A phone screen showing an image from ConsumerAffairs that says "how far has your vehicle traveled?"

Developing multi-agent lead scoring

Encouraged by the initial results, the team developed a five-agent Canvas to fully automate the recommendation and key selection process end-to-end. The expanded architecture introduced lead scoring logic: Separate agents analyze click and open behavior across multiple timeframes (3, 7, 14, 30, and 90 days), along with message volume received, to calculate an engagement score and assign users to a frequency tier. Downstream agents then determine weekly email cadence and assign a product category to target for each day of the week. The final agent selects the key that notes the components of each email’s content from the Catalog—replacing the previous manual download-and-re-upload workflow.

The results: Relevance that unlocks revenue for a low-engagement audience

The results from the testing periods demonstrate significant improvements in engagement and revenue metrics compared to manual calendar sends. Key highlights include:

  • During the first 6-week test period with one agent and manual key selection, the match request rate doubled while sending 39% fewer emails, accompanied by a 68% increase in CTOR, 62% increase in CTR, 61% increase in match requests per click, and an 85% increase in revenue per send.
  • The second 6-week test period with the fully automated five-agent process showed further gains: an 18% increase in open rate, 49% increase in CTOR, 77% increase in CTR, doubled match request rate, 63% increase in match requests per click, and a 115% increase in revenue per send while sending 58% fewer emails.
  • Comparing the first and second test periods directly, the five-agent process outperformed the single-agent setup with a 26% higher open rate, 10% higher CTR, and 17% higher revenue per send.
  • Over the full 12-week test, combining both phases, there was a 136% increase in revenue per send, 71% increase in match requests per click, 69% increase in CTR, 60% increase in match request rate, 58% increase in CTOR, and a 22% increase in overall revenue despite sending 49% fewer emails.

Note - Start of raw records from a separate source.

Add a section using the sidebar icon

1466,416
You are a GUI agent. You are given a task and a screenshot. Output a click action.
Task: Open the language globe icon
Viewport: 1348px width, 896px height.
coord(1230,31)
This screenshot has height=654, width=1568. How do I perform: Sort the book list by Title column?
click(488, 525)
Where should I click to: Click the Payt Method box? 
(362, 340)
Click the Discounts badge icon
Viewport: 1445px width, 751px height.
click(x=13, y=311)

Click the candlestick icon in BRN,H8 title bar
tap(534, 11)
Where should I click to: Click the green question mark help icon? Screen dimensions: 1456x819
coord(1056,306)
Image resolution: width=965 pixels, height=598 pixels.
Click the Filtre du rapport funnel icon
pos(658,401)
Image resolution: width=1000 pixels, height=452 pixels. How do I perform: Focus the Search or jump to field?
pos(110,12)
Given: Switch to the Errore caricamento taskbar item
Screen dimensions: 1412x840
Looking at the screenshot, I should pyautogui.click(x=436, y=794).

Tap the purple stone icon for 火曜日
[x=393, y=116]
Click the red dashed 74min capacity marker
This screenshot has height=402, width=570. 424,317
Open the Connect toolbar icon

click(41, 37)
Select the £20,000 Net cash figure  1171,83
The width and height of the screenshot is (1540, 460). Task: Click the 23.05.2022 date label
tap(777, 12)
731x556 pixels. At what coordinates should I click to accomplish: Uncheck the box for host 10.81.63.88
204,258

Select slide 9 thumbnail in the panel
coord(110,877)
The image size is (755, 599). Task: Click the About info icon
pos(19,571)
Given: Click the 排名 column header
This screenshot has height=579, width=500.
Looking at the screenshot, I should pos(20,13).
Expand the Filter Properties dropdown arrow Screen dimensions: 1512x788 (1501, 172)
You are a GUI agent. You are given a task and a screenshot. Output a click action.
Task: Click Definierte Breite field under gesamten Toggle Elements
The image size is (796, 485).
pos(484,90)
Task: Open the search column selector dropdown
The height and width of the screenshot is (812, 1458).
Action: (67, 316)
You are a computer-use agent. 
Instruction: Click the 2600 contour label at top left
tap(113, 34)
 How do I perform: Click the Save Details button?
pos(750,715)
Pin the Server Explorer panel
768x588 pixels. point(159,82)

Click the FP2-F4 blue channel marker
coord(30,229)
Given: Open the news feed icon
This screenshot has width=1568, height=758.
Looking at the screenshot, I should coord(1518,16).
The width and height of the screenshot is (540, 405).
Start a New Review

They were also able to save 20 to 25 hours a week that had been spent on manual build and QA. These results underscore the effectiveness of the automated multi-agent Canvas in driving stronger engagement and revenue outcomes while optimizing email volume.

ConsumerAffairs logo

“The agent was able to find the relevance signal in sparse data. When the match request rate doubled during the initial test phase, it validated the approach and gave us the confidence to begin the scaling.”

Sydney Smith
Senior Manager of Lifecycle Marketing, ConsumerAffairs

Key takeaways

  1. AI agents can extend automation beyond previous limitations: ConsumerAffairs had already automated 85% of its program through a custom-built decisioning engine connected to Braze. They used BrazeAI Agent Console™ to solve about 5% of the remaining audience, addressing a low-data audience that didn’t qualify for algorithmic recommendations but was too large and too valuable to leave to manual processes.
  2. Leveraging a modular "decisioning engine light" approach lets teams reuse existing infrastructure: By combining the agent's category recommendations with creative keys from their existing Braze Catalogs setup, ConsumerAffairs avoided rebuilding from scratch. The agent plugged into an existing content architecture that built upon its value.
  3. Lead scoring at scale becomes possible with a multi-agent Canvas architecture: The five-agent workflow—spanning behavioral analysis across five time windows, engagement tier assignment, frequency logic, and content key selection—demonstrates how complex CRM logic that once required dedicated engineering resources can now be composed directly within Braze Canvas.